Caro Emerald, Gig Review. Philharmonic Hall, Liverpool.

Liverpool Sound and Vision Rating * * * * *

Caro Emerald’s 2013 album, The Shocking Miss Emerald, has set more than a tone for music in the second decade in the 21st Century, it has set a bar that matches the intensity and atmosphere that Kate Bush in the 70s, Madonna in the 80s and Tori Amos in the 90s managed to frame and capture with their pivotal albums. As she came on stage for the first time in Liverpool, the mystique, the allure and the talent followed her, the voice captivated the audience completely and the music enveloped all like a comfortable and much loved blanket.

The Philharmonic Hall is used to great nights, it has more than luxuriated and revelled in some totally amazing phenomenal evenings of great work but in Ms. Emerald and her superb band, the audience were transported back to the heady days of the Manhattan Jazz cafes in which W. H. Auden would have found enthralling. It is not such a big leap in the imagination to feel that sense of history flow through Caro Emerald’s songs, the smell of rich and pungent tobacco, the customers fascinated by the sights and sounds and Ms Emerald in all her finery being the toast of Pre-War New York. Thankfully Ms. Emerald very much belongs to the 21st Century and whilst the music has an abiding memory of the past, the rich delicate nature of songs such as One Day, the brilliant Black Valentine, the outrageously divine Pack up the Louie, Liquid Lunch, the gender blurring but lyrically superb Coming Back as a Man, The Other Woman, The Lipstick On His Collar and You Don’t Love Me were delivered with such gracious but also high tempo agility.

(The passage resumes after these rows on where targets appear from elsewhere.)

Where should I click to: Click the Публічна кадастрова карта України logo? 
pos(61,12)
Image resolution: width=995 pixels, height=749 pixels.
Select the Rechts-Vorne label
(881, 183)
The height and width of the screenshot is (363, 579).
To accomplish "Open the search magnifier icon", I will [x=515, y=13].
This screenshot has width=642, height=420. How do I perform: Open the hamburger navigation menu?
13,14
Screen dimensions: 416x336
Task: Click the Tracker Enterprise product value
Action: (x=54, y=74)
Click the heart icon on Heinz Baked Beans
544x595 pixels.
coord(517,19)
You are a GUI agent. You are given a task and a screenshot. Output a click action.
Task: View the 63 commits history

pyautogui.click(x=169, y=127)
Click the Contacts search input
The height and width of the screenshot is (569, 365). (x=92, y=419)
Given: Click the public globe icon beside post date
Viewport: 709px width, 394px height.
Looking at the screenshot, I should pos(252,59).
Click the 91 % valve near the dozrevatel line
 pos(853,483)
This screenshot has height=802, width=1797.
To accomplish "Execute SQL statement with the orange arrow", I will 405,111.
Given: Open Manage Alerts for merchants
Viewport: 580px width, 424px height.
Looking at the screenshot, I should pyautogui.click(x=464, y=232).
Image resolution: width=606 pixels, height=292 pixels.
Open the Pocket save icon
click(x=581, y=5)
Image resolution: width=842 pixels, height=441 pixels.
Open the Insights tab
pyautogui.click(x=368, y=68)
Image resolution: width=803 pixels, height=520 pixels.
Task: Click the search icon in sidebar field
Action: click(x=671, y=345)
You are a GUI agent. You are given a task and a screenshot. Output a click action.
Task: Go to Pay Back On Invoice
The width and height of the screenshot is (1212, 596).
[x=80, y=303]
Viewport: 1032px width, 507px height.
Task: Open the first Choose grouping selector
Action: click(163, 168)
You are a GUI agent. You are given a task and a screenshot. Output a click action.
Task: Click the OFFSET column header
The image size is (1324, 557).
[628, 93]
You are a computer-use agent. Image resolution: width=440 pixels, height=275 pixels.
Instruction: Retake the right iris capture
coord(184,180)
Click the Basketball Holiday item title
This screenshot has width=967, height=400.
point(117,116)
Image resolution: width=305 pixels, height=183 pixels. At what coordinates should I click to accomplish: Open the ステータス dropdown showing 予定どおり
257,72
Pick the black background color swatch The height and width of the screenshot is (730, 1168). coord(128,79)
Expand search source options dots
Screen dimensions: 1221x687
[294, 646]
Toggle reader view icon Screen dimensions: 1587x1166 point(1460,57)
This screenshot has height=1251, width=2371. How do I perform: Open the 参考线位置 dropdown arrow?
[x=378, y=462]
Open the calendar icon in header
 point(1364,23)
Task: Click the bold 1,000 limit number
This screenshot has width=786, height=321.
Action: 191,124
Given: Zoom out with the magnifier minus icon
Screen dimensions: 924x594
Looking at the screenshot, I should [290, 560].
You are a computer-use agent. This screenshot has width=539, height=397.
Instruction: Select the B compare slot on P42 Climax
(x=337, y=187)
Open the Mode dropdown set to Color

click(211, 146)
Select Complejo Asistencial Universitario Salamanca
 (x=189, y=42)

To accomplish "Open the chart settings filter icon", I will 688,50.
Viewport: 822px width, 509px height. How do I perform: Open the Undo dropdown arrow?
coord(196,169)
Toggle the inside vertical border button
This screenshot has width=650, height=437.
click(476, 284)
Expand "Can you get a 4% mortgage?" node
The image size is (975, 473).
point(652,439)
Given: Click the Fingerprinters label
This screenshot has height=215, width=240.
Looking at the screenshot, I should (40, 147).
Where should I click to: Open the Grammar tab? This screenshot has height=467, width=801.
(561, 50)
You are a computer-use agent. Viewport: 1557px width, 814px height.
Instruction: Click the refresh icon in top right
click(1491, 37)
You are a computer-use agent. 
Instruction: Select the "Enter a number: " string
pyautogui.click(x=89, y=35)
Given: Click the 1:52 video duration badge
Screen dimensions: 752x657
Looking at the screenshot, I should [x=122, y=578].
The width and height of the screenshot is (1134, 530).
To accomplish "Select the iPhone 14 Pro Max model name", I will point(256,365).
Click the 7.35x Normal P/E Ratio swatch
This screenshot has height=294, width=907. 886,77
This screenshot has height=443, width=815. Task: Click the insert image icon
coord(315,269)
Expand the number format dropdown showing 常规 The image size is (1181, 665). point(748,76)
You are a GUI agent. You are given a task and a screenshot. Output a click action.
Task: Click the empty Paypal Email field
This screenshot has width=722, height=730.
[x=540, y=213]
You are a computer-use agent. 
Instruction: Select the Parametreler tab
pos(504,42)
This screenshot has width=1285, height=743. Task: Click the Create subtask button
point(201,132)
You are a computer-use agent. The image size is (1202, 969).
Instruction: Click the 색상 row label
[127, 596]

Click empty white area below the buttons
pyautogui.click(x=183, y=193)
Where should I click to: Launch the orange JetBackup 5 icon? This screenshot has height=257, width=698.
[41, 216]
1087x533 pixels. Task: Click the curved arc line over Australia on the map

It’s not that often a performer on stage at the Philharmonic Hall gets two roses presented to them whilst they are singing to a packed crowd. However, for two enamoured fans, the roses they carried to the stage were readily accepted with a smile large enough to melt snow. If it meant something to Ms. Emerald then to the audience it showed the absolute joy of hosting a woman who makes Jazz sound fresh and exciting.

One of the finest ever albums by a female vocalist, has now been followed up by one of the premium performances you are likely to catch in your life time. The imagery and thought that this young lady from The Netherlands manages to present through her smoky and devastatingly bountiful lyrics and fantastic music arrangements, especially that of her brass section, is enough to suggest that for the long term, Caro Emerald is a jewel oo a performer to carry music forward in a newer, perhaps exhilarating direction.

Ian D. Hall

Audiences in the North-West won’t have to long to wait till Caro Emerald comes around again as her 2014 tour has been announced and fans will be able to catch her sizzling performance on March 20th at the Manchester Phones 4U Arena.